Conceptual Framework

Date recorded:

(Afternoon only)

The Board were asked to consider three papers, as follows:

  • Qualitative characteristics: costs and benefits;
  • Elements 1: asset definition; and
  • Reporting entity: preliminary staff research.

Costs and Benefits

This paper considers whether the benefits of an accounting standard justify the costs involved. In particular, does the cost-benefit balance differ for different entities (e.g. small or unlisted companies). The paper considers what the current IASB Framework and FASB Concepts Statement 2 say on cost-benefit analysis. Both Frameworks acknowledge that for accounting standard setting, rigorous cost-benefit analysis is too difficult to apply and that the evaluation is judgemental. The paper then briefly considers other standard setters that have considered cost-benefit concepts. Finally, the paper considers the Board's alternatives, which are:

  • A. Do very little;
  • B. Commit to requesting more information; or
  • C. Commit to conduct actual cost-benefit analysis.

Staff recommended option B - namely, that the discussion of cost-benefit analysis is enhanced. This option involves requesting information and reviewing it, but not verifying that information or developing it in the absence of it being available. Option A was rejected as it was felt this would not be accepted by many of the Board's constituents. Option C was rejected as it might not be achievable and would extend the timetable of every standards project.

The majority of the Board agreed with the staff's proposal for option B, although a couple of Board members were unsure of the difference between a well explained option A and option B.

In addition, many of the Board felt that a fuller discussion of costs and benefits should be provided. This should clarify that costs are not the same as consequences. Further, benefits are not just to shareholders or owners of a business, but can be much wider. For example, they can benefit society by resulting in greater capital markets efficiency. This discussion should consider more fully what the costs are and who bears them, and what the benefits are and who gets them.

It was further agreed that there was no need for a different approach for different types of entity. However the application will result in different results for different types of entity.

The intention is to produce an exposure draft on objectives and qualitative characteristics to present to the Board in January.

Asset Definition

The paper proposed a definition of an asset as:

An asset of an entity is a present right, or other access, to an existing economic resource with the ability to generate economic benefits to the entity.

Some Board members were unclear of the impact of the change; what additional items would now be considered assets, or what items would no longer be considered assets. Generally, it was felt that the new definition would encompass more assets but that maybe too many would now be caught. For example, it would now cover all economic assets, rather than just accounting assets. It might also catch certain rights (such as a right to operate a store), or public facilities. It was noted that the asset definition would be tested at a later meeting.

There was discussion about what 'other access' meant. Staff agreed that this needed to be tightened. The intention was to avoid capturing only legal rights, but the current wording may be too broad.

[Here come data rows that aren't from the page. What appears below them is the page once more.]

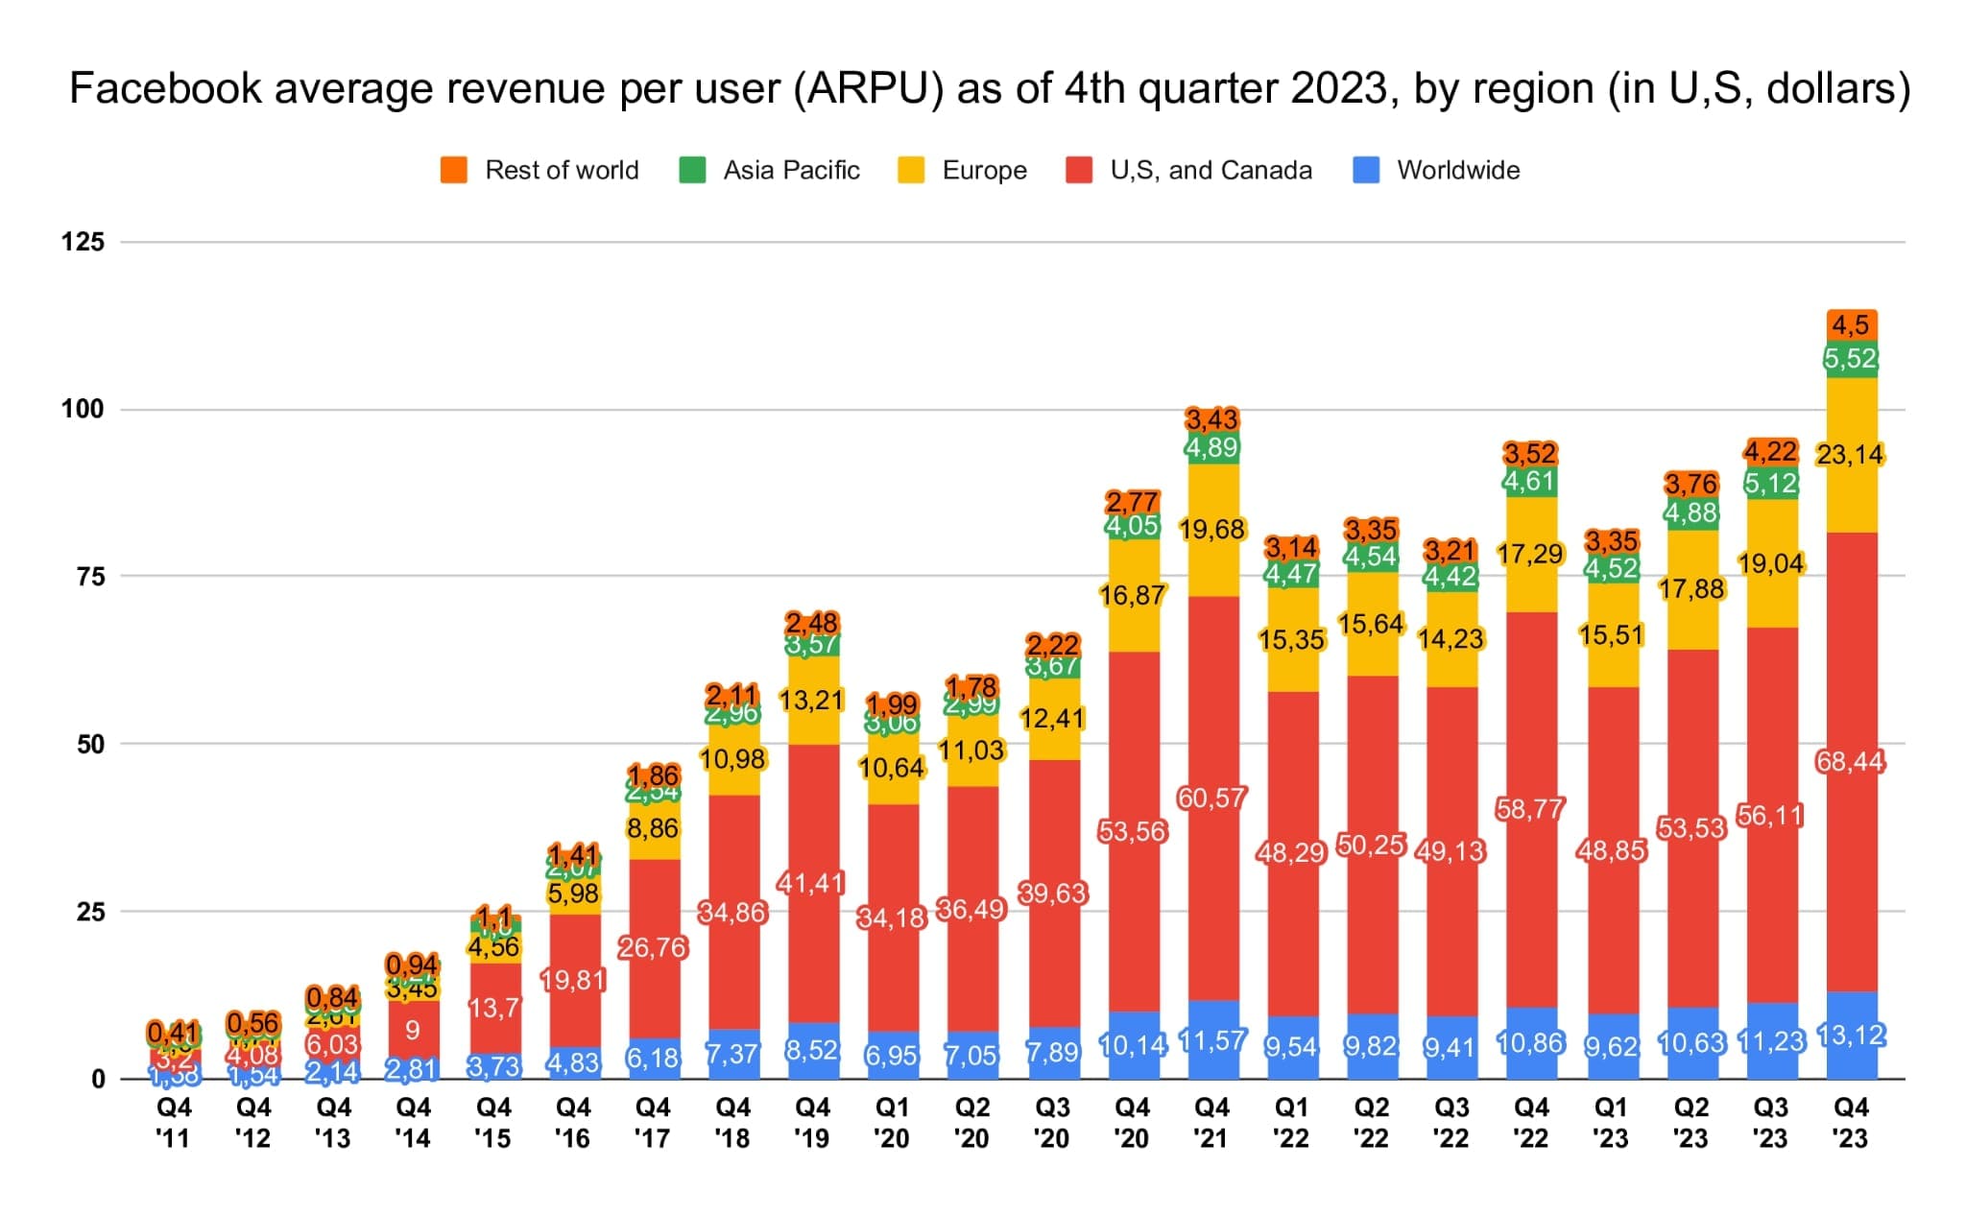
Task: Click the 41,41 red segment in Q4 '19
Action: click(812, 883)
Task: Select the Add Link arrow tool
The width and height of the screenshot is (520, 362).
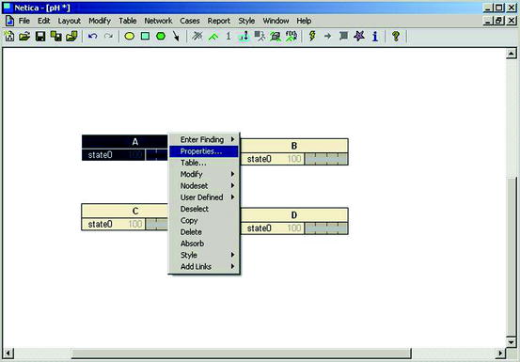Action: [x=176, y=36]
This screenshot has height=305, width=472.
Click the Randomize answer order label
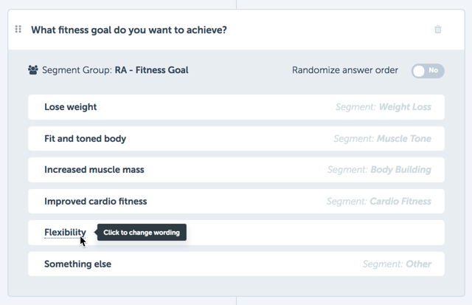[x=345, y=70]
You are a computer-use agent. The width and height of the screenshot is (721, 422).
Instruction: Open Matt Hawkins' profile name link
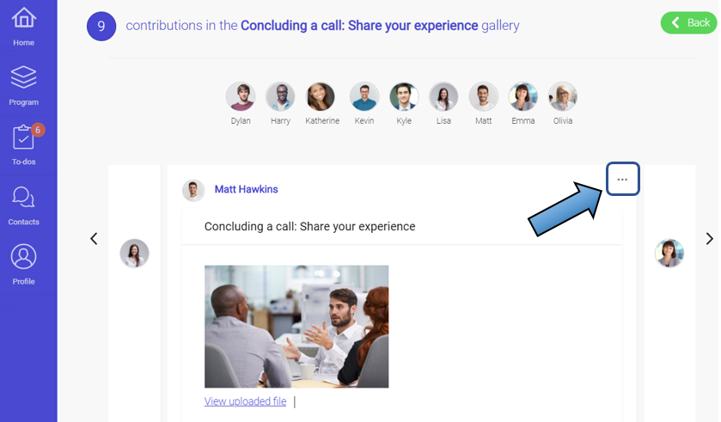[x=246, y=189]
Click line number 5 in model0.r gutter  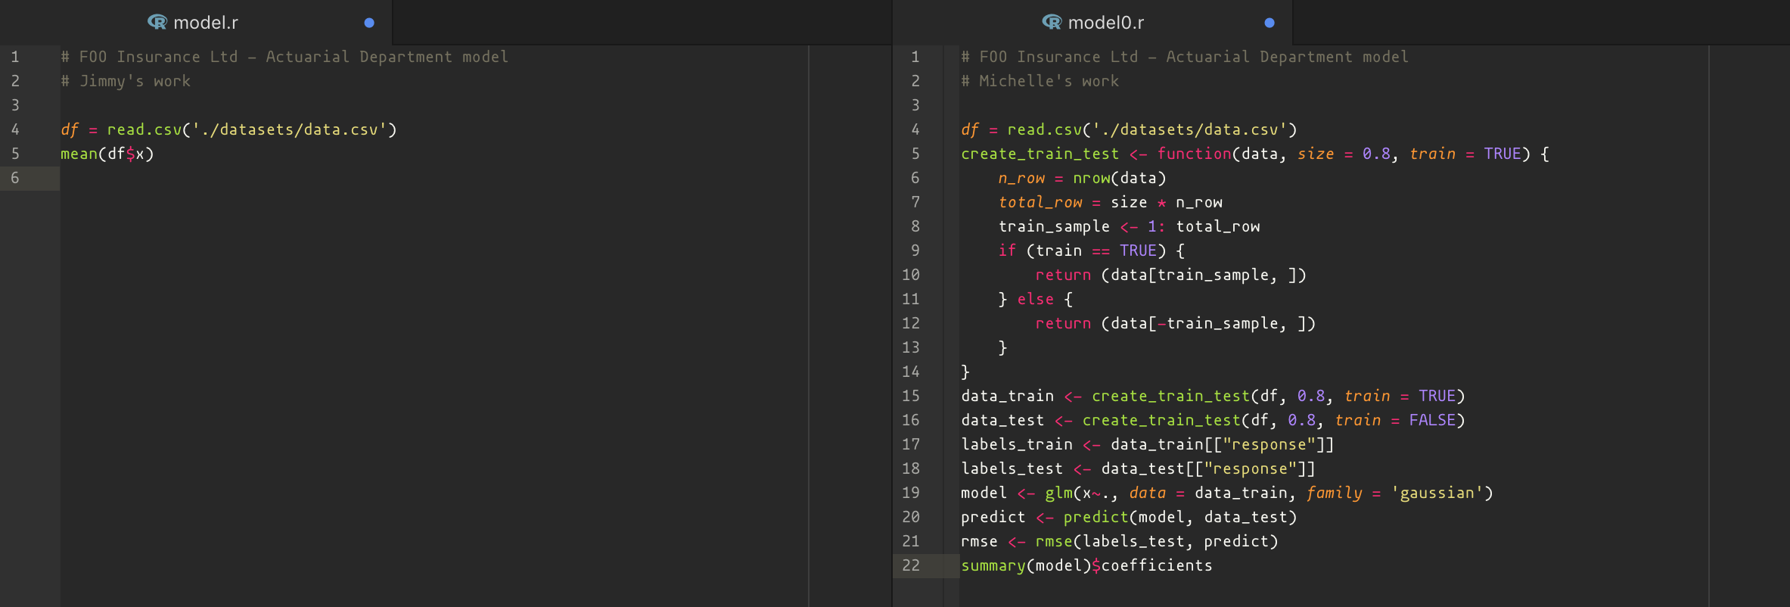coord(915,154)
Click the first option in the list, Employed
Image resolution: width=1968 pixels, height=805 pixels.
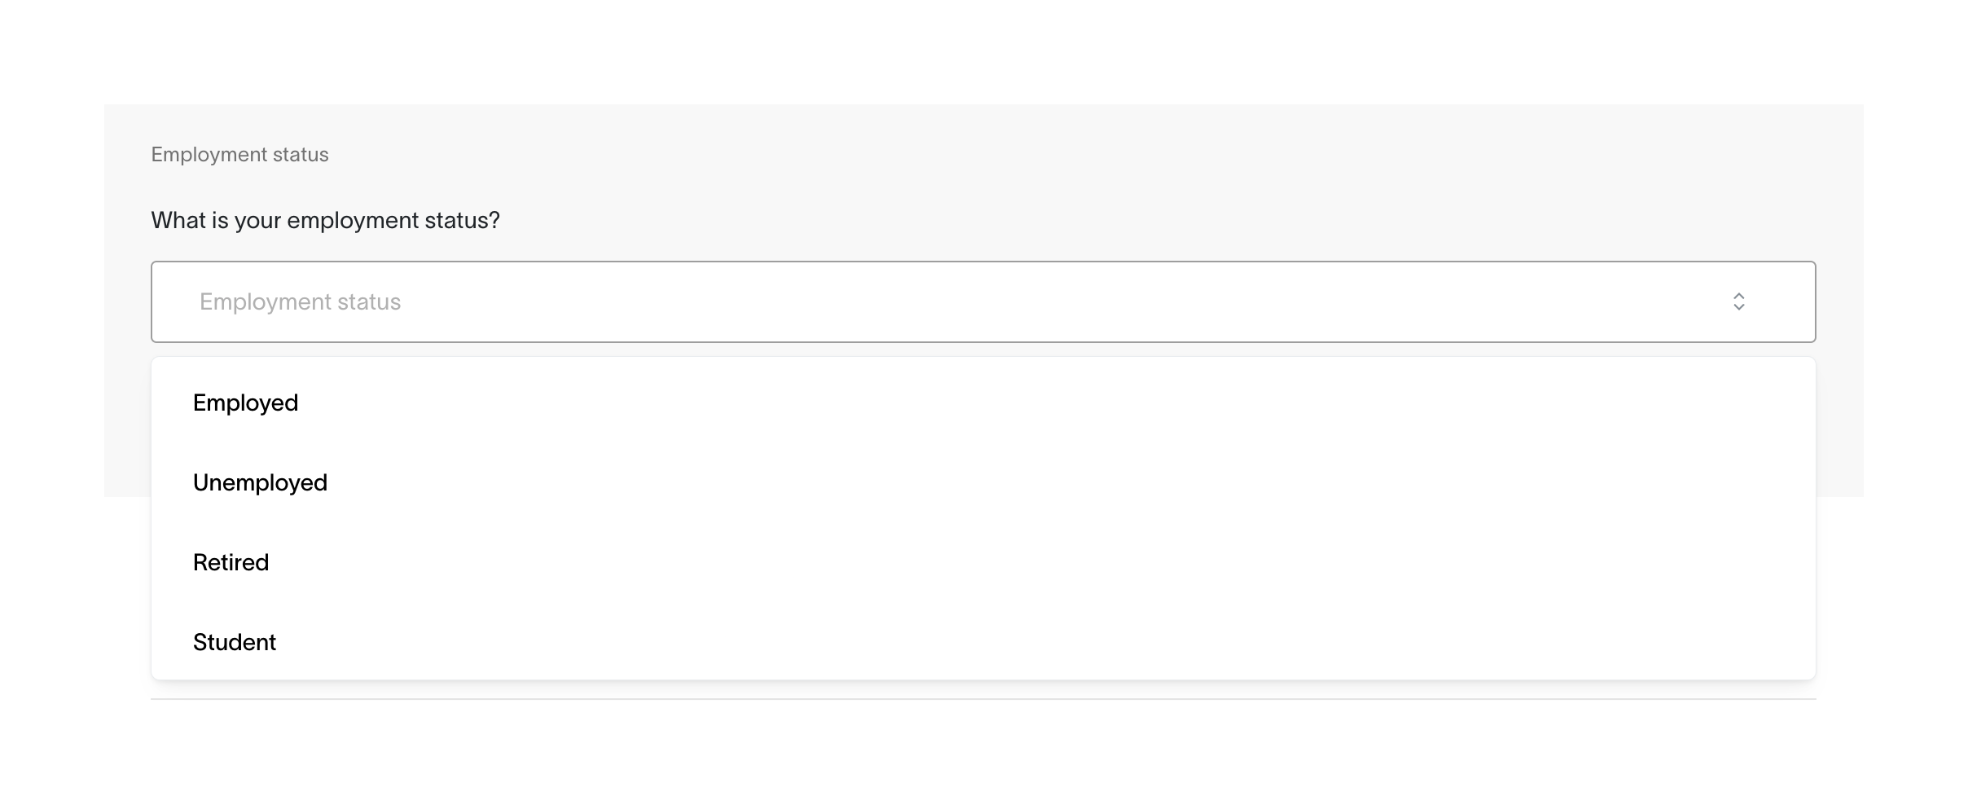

There was general discussion about whether recognition criteria were being mixed in with the definition. For example, the definition could exclude the words 'of an entity' or 'to the entity', and still be the definition of an asset.

Reporting Entity

The IASB Framework defines the reporting entity in one sentence with no further explanation. The FASB framework does not contain a definition. Thus there is a gap in both frameworks, even though the concept exists. This paper considers what a reporting entity is - i.e. when is a legal entity or economic unit a reporting entity, aggregation versus disaggregation, the purpose of consolidated financial statements and whether control is the right basis for consolidation.

The Board questioned how concepts such as joint control or significant influence fit into this project. Staff noted that this would be during a later stage of the project. The purpose of this meeting was to establish the direction of the project and the key areas of focus.

The paper provoked a lot of discussion. Some Board members felt that the definition of a reporting entity should not depend on whether that entity produces financial statements and that the paper was often circular. Others felt that certain aspects of the paper were helpful, such as the distinction between direct and indirect control.

Generally, the Board felt that the project should remain broad, and consider only what a reporting entity is.